Very few of Procaccini’s Spanish paintings have survived, but they (and his working method) can be traced through his numerous preparatory drawings, which show that his style did not change through the years. The portrait of Cardinal Carlos de Borja y Centellas (c. 1720–30; Madrid, Museo del Prado), in the style of Maratta, is his most remarkable work and reveals his psychological insight, originality and technical ability. Also notable are Erminia and the Shepherds, the Still-life with Figures (both c. 1720–30; Riofrío, Royal Palace) and Oran Castles (1732–4; Madrid, Patrimonio Nacional). The composition of Our Lady of the Rosary (1724; La Granja de San Ildefonso, Nuestra Señora del Rosario) and the Granting of the Chasuble to St. Ildefonso (La Granja de San Ildefonso, Real Colegiata), his last, unfinished work, is in a lighter style with a tendency to Rococo and shows little originality.

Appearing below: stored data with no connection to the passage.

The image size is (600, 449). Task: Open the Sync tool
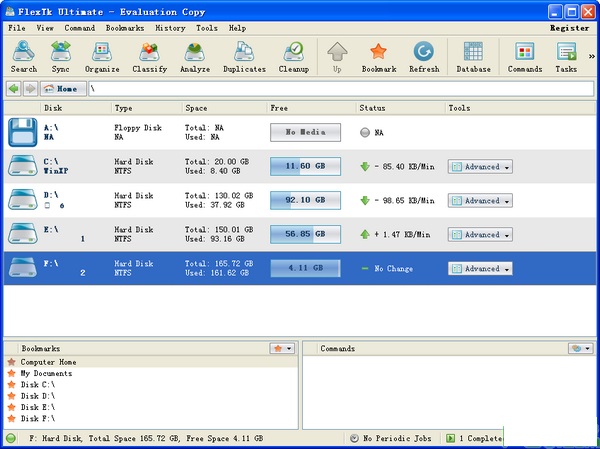tap(61, 57)
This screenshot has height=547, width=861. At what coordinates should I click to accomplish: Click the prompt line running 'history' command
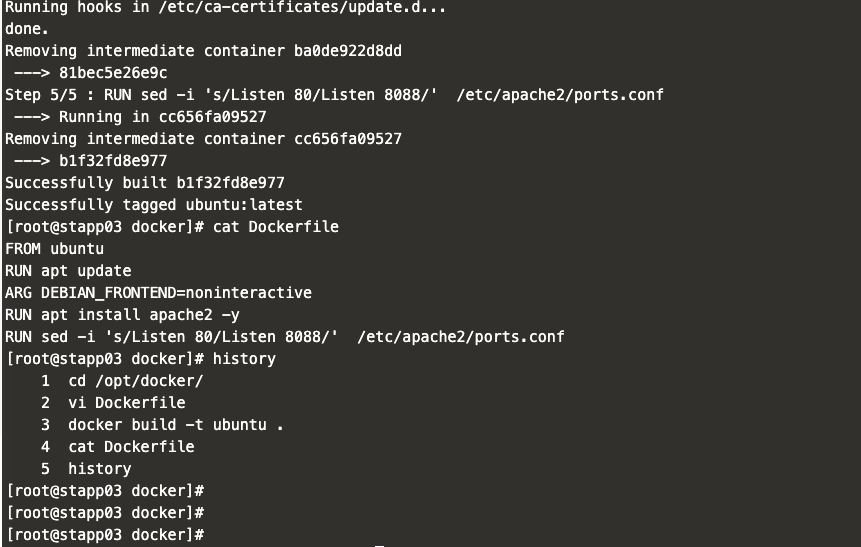tap(140, 359)
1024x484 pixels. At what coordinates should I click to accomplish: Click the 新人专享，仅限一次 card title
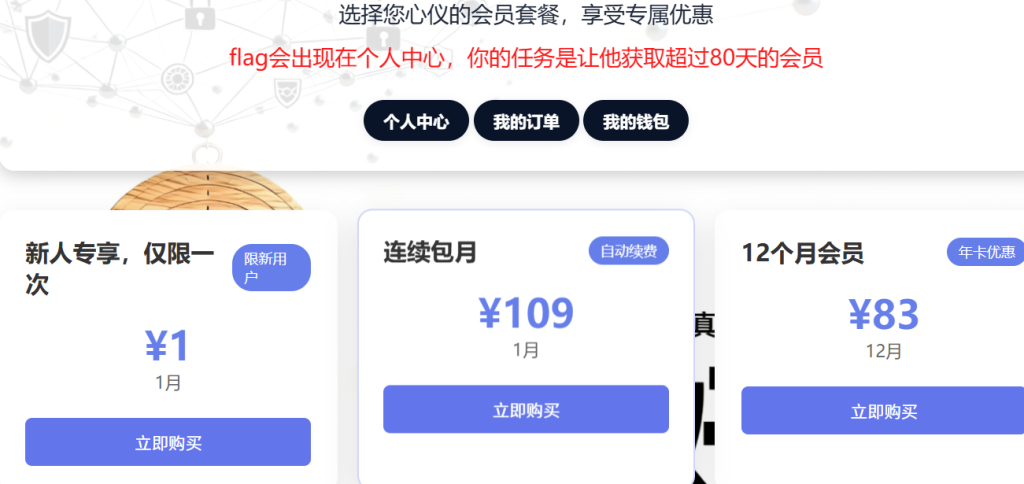[120, 269]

As superintendent of the tapestry factory in Seville, 1730–33, he apparently drew cartoons depicting Don Quixote (cartoons destr.; tapestries, Madrid, Patrimonio Nacional), working with Domenico Maria Sani (1690–1773). Procaccini died at San Ildefonso on 24 June 1734. In 1775 His widow sold his rich collection of drawings by his own hand, by Maratta and by others to the Royal Academy of Fine Arts of San Fernando, Madrid.